_QUÉ SE PIDE_
**1)** ¿Concuerdan con el texto sobre la novela Las gratitudes estas afirmaciones? (a) La edición citada de la novela salió en Anagrama en 2019. (b) Marie es la protagonista de la novela. (c) Quien escribe asegura haber dicho "gracias" suficientes veces hoy. Contesta sí o no a cada una y cita textualmente las palabras que lo deciden.
**2)** Continúa el texto sobre la novela Las gratitudes a partir de su última frase.

_TEXTO FUENTE_
“Hay quien nace muerto y se va vivo”. Algunas reflexiones sobre la novela Las gratitudes de Delphine de Vigan

Hace días, respondiendo a manera de juego a uno de los mensajes de la familia que llegan a través de WhatsApp, escribí lo siguiente: “Hay quien nace muerto y se va vivo”. Lo dije de bote pronto, quizá sólo por decir algo, o como dicen, por buscarle tres o cinco pies al gato. Termino de leer la novela Las gratitudes (Panorama de narrativas nº 1041. Anagrama, 2019), de Delphine de Vigan, y una vez más la frase me viene a la mente, porque Las gratitudes, se centra en los temas del corazón y del alma, su huella imborrable. “Mi amor no anhela más día / que el que una mi alma con tu alma”, escribe Manuel Acuña. La pregunta esencial es ¿agradecemos lo suficiente? Por, ejemplo, ¿hoy cuántas veces has dicho “gracias”? En mi caso, no bastantes. Entonces ¿se nace muerto y se parte vivo? Los que saben del universo y del firmamento aseguran que hay estrellas que nacen apagadas, imposibilitadas a desplegar su potencial luminoso; consideremos que nos sucede lo mismo: hombres y mujeres apagados desde su nacimiento; hombres y mujeres que con el paso de los años se marchitan, o nos marchitamos, negándonos a abrirnos por completo y vagamos sin encontrar un lugar en el mundo. Luego de leer a Delphine de Vigan, queda claro que no somos los únicos protagonistas de la película llamada vida.

Nacer muerto es sólo un decir; con el paso de los años escribiremos sobre las páginas del libro de la existencia y dejaremos en los nuestros una huella indeleble. Esto ocurre con Michka Seld, protagonista de la novela. Un personaje que, pese a su fragilidad, se nos presenta fuerte y nos instiga a reflexionar sobre el poder de la gratitud, la importancia de reconocer y valorar los gestos de bondad en nuestras vidas. También nos advierte que no esperemos el final; si tenemos una vida para arreglar lo torcido ¿por qué hacerlo hasta el final? La muerte, trastoca las emociones y vuelca los arrepentimientos, como nos lo hace saber Marie: “Hoy ha muerto una anciana a la que yo quería. A menudo pensaba: «Le debo tanto.» O: «Sin ella, probablemente ya no estaría aquí.» Pensaba: «Es tan importante para mí.» Importar, deber. ¿Es así como se mide la gratitud? En realidad, ¿fui suficientemente agradecida? ¿Le mostré mi agradecimiento como se merecía? ¿Estuve a su lado cuando me necesitó, le hice compañía, fui constante?”. Si acudimos a la filosofía, podemos resumir muchas de sus ideas en el principio de que la existencia se completa y se enriquece, a través de la interacción con los demás, en lugar de centrarnos sólo en nuestros intereses individuales. Dicen: “abraza la responsabilidad y la solidaridad hacia los demás”. Por supuesto, sin olvidar que hay un balance entre el altruismo y el autocuidado. ¿En qué medida debemos sacrificar nuestros propios intereses en beneficio de los demás? Tengamos cuidado al responder. Se parte vivo, pues, si estamos en la piel del otro, en su memoria.

_DATOS EXTRAÍDOS_
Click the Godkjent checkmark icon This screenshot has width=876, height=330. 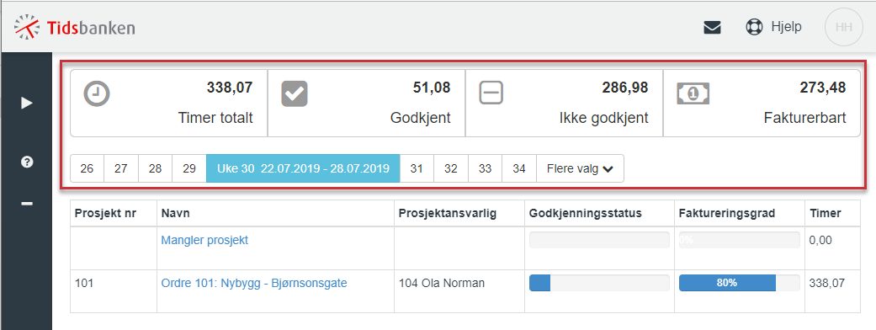click(295, 93)
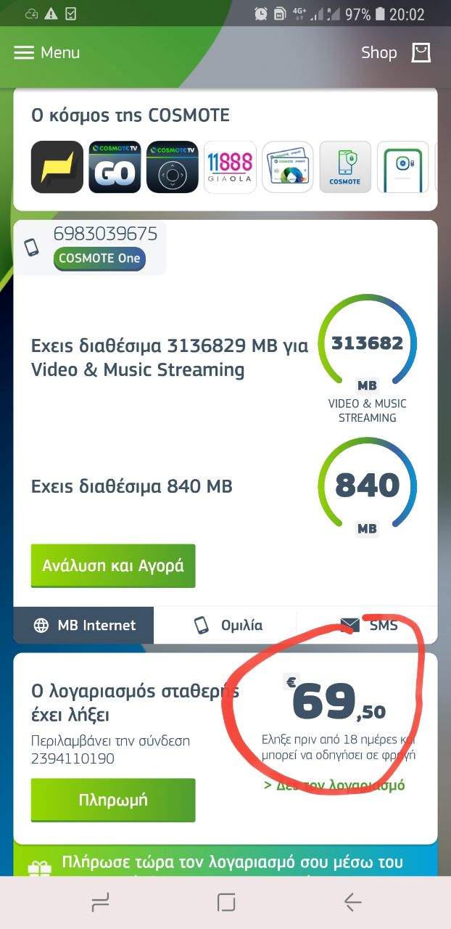The image size is (451, 929).
Task: Switch to the MB Internet tab
Action: coord(84,625)
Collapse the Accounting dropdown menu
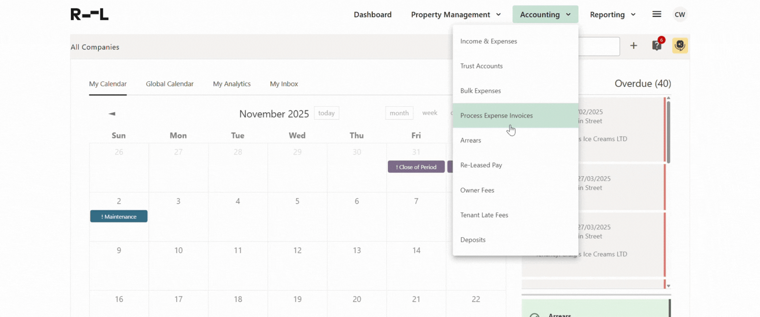 545,15
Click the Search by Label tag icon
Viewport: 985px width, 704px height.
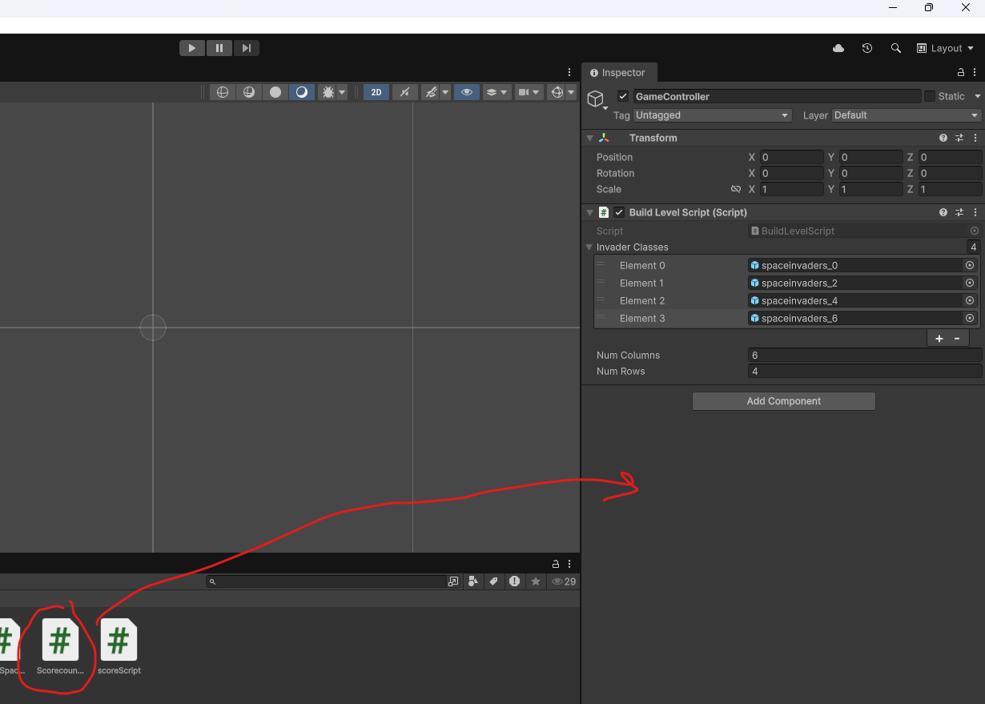[494, 581]
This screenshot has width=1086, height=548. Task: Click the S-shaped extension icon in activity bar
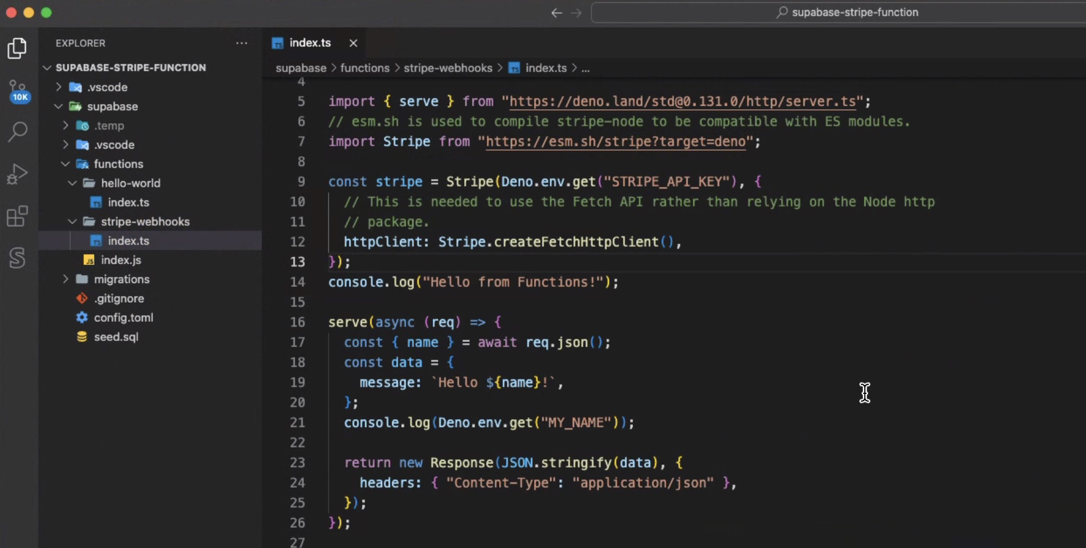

_RESULTADOS POR TAREA_
**1)**
(a) Sí: «(Panorama de narrativas nº 1041. Anagrama, 2019)».
(b) No: «Esto ocurre con Michka Seld, protagonista de la novela».
(c) No: «En mi caso, no bastantes».

**2)**
Dos personajes serán importantes en este texto: Marie y Jérôme. También estarán otros: los que junto con Michka, habitan en el geriátrico, los directivos del lugar, y aquellas personas de las cuales Michka tiene sólo el nombre. De fondo, la novela cuestiona problemáticas importantes como: 1) Los espacios para los adultos mayores; 2) La guerra, como uno de los conflictos sociales más extremos y devastadores; 3) El aborto; 4) El derecho a la vida; 5) El derecho a la muerte… Pero volvamos al geriátrico y escuchemos la voz de la directora:

“–Señora Seld, está usted haciendo una prueba de admisión para obtener una plaza en una residencia geriátrica. –A medida que habla, su tono se va haciendo cada vez más tajante–. Se trata de mostrar lo mejor de usted, pues recibimos multitud de solicitudes, ¿debo recordárselo?

–No, no…, claro, lo entiendo perfectamente. Pero no he preparado nada, no sabía que había que pasar una prueba de admisión.

La mujer se enfurece.

–Pero ¿qué se ha creído, señora Seld? ¿Que aquí aceptamos a cualquiera, de cualquier manera? ¿Está de broma? ¡No hay sitio para todo el mundo, lo sabe muy bien! ¡No hay sitio! ¡En todas partes pasa lo mismo! ¡Vaya a donde vaya tendrá que rellenar cuestionarios, hacer entrevistas, pruebas, concursos, exámenes, competiciones, interrogatorios! ¡Y deberá mostrar adhesión, implicación, motivación, determinación! En la escuela, en el trabajo, en la universidad, en todas partes es igual, señora Seld. ¡Sí, en todas partes, en todo el mundo, en cualquier lugar hay que escoger, elegir, seleccionar! No tenemos alternativa. ¡Hay que separar el grano de la paja, incluso en las residencias geriátricas! Así funcionan las cosas, no soy yo quien dicta las reglas, ¡pero soy yo quien las aplica!”.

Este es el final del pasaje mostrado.